Please write out each of the following entries word for word, leaving out the pictures.

--------

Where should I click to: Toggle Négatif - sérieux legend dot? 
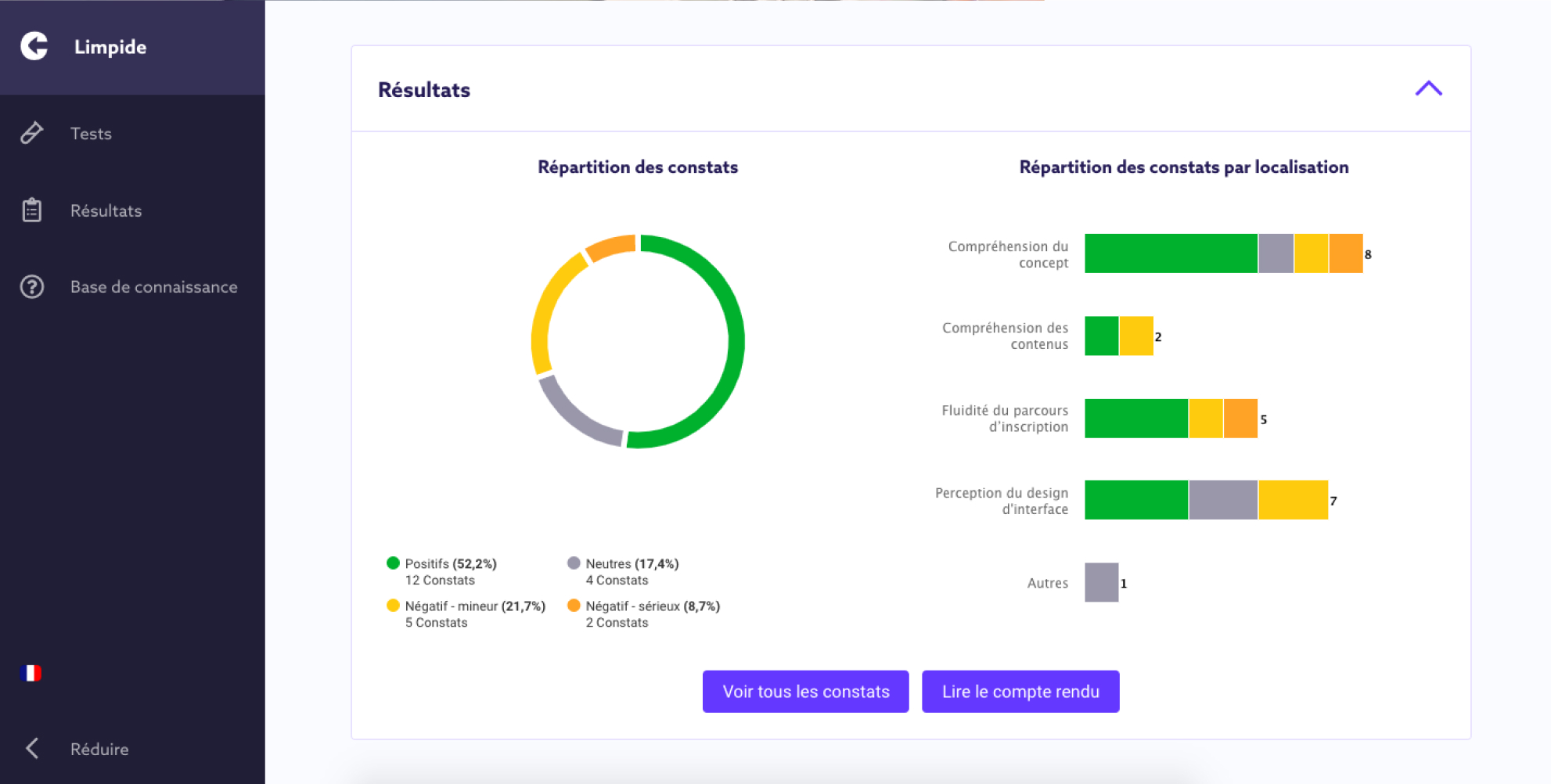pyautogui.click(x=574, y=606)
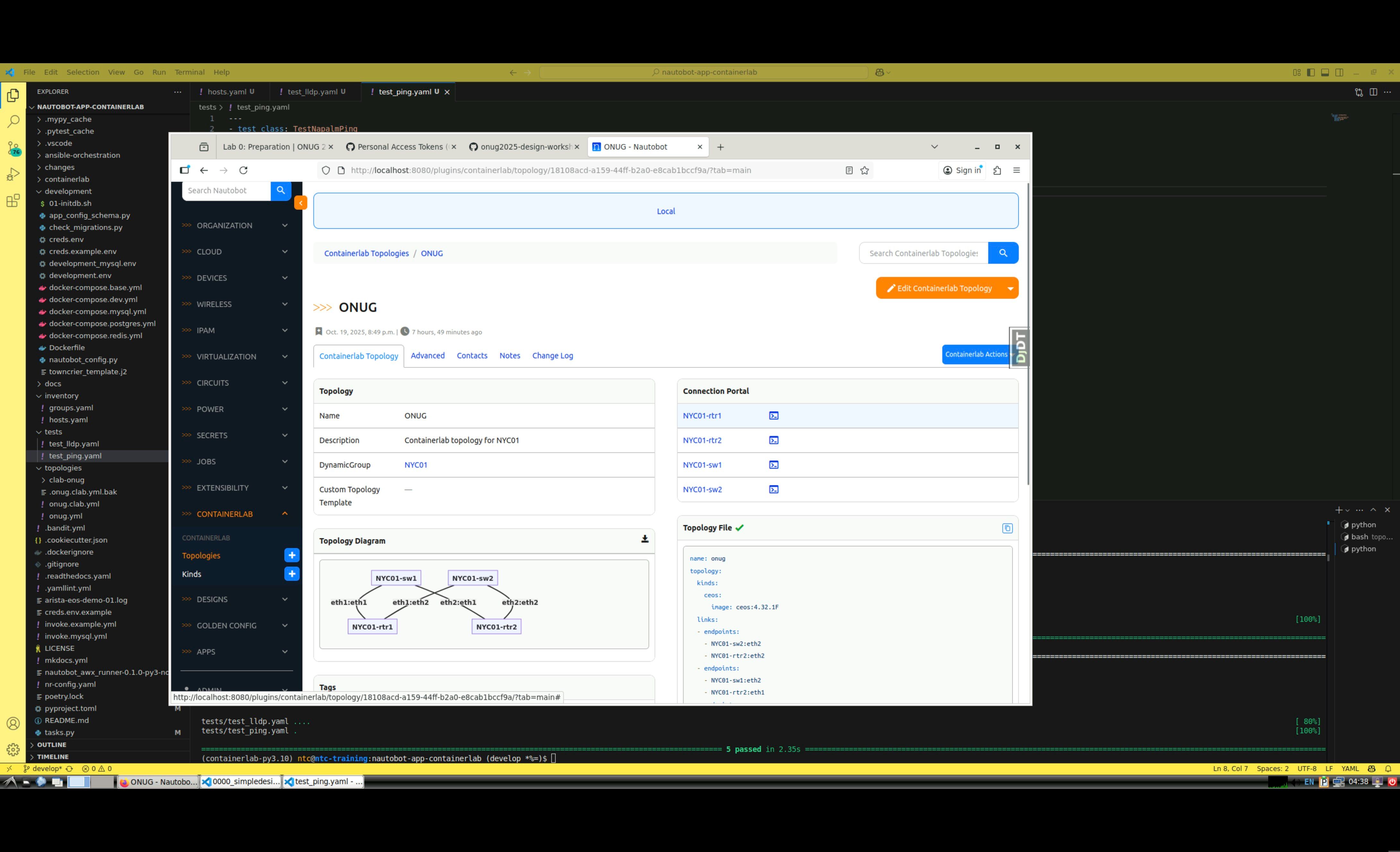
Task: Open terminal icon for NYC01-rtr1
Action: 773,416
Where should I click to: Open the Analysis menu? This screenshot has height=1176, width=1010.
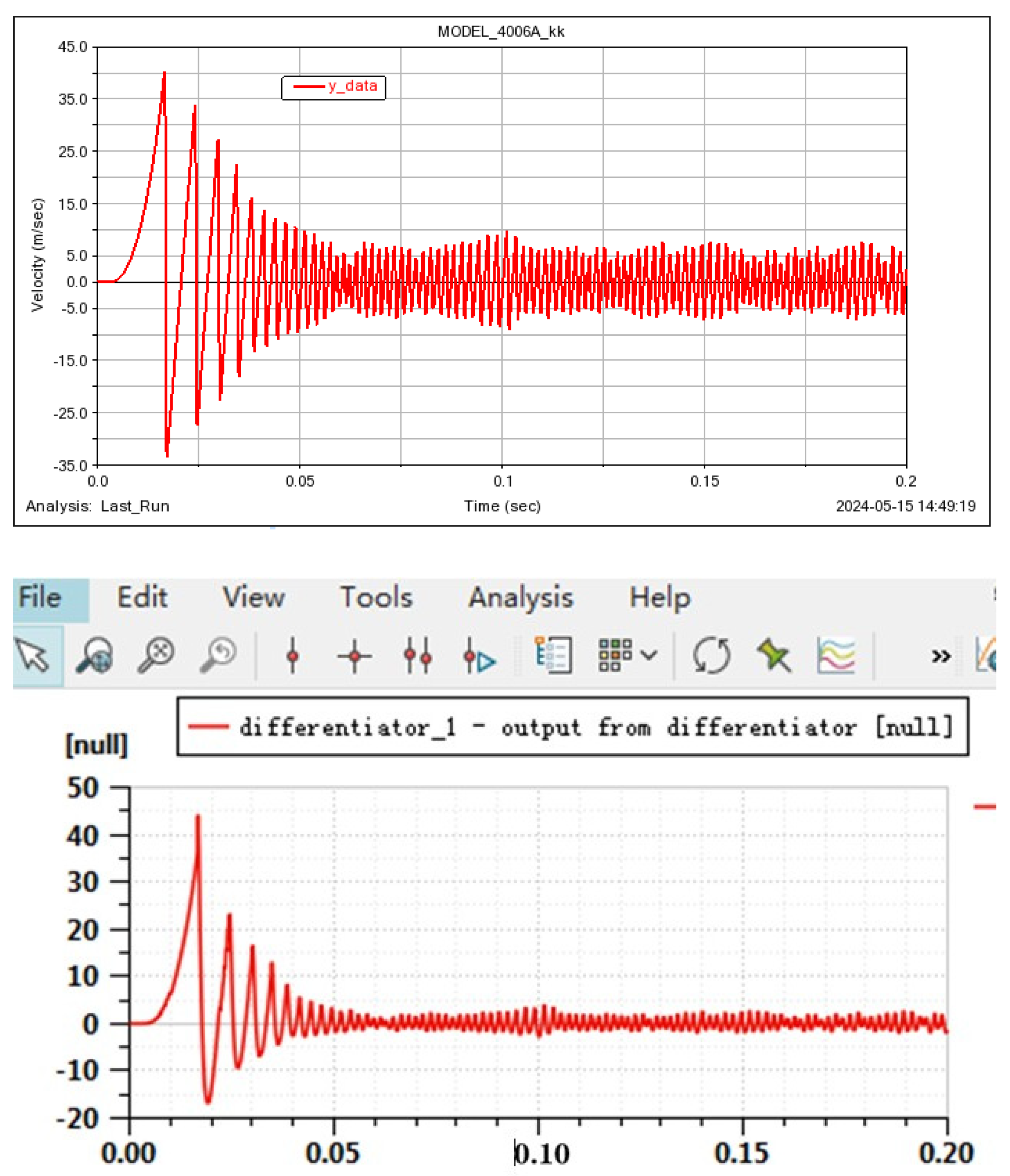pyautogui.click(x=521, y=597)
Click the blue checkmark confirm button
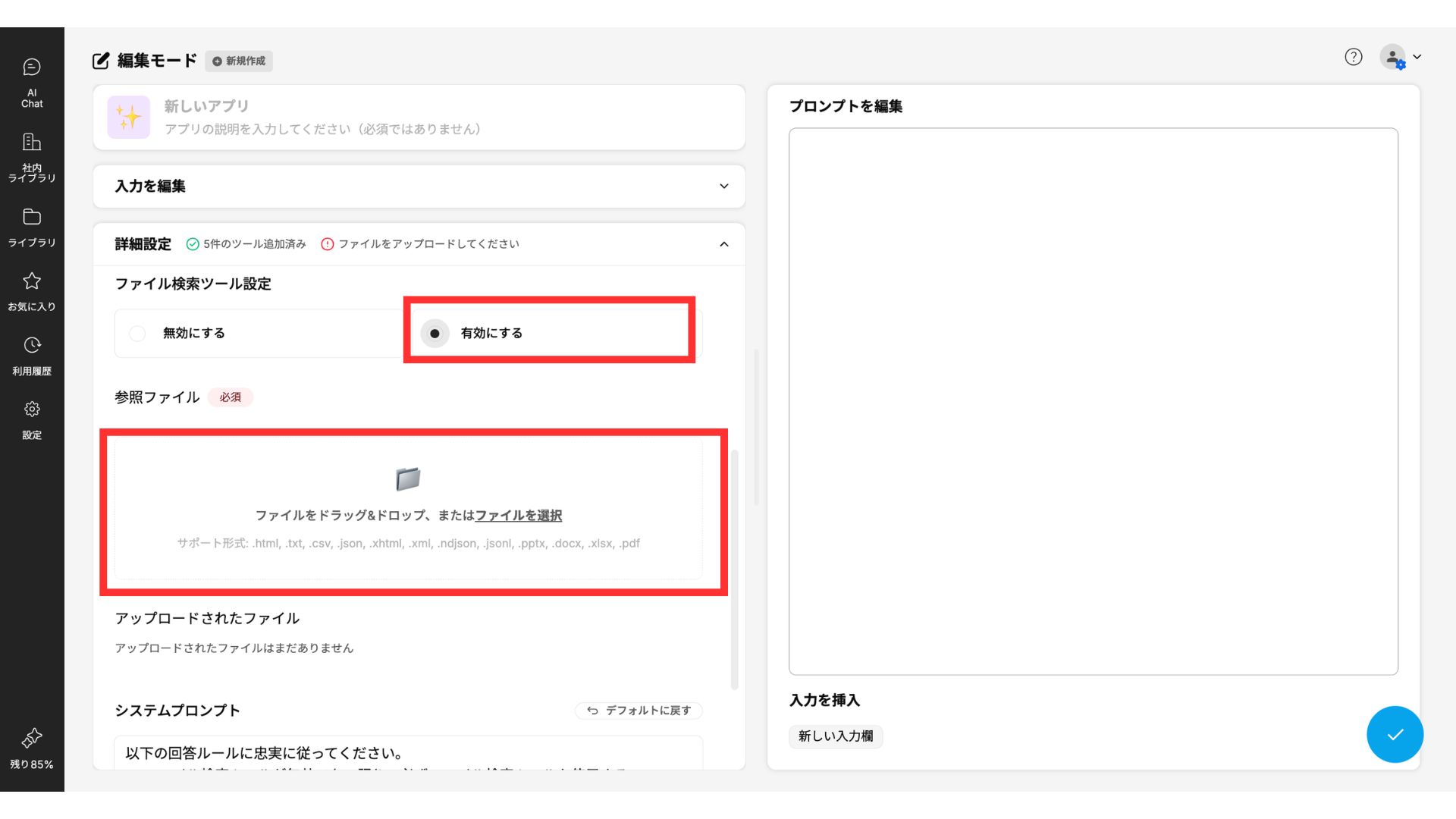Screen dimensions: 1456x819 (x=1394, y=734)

--------

- _SOLUTION_:
Where should I click to: Toggle Négatif - sérieux legend dot? 
pyautogui.click(x=574, y=606)
Task: Open terminal icon for NYC01-rtr1
Action: 773,416
Where should I click to: Open the Analysis menu? This screenshot has height=1176, width=1010.
pyautogui.click(x=521, y=597)
Click the blue checkmark confirm button
Screen dimensions: 1456x819 (x=1394, y=734)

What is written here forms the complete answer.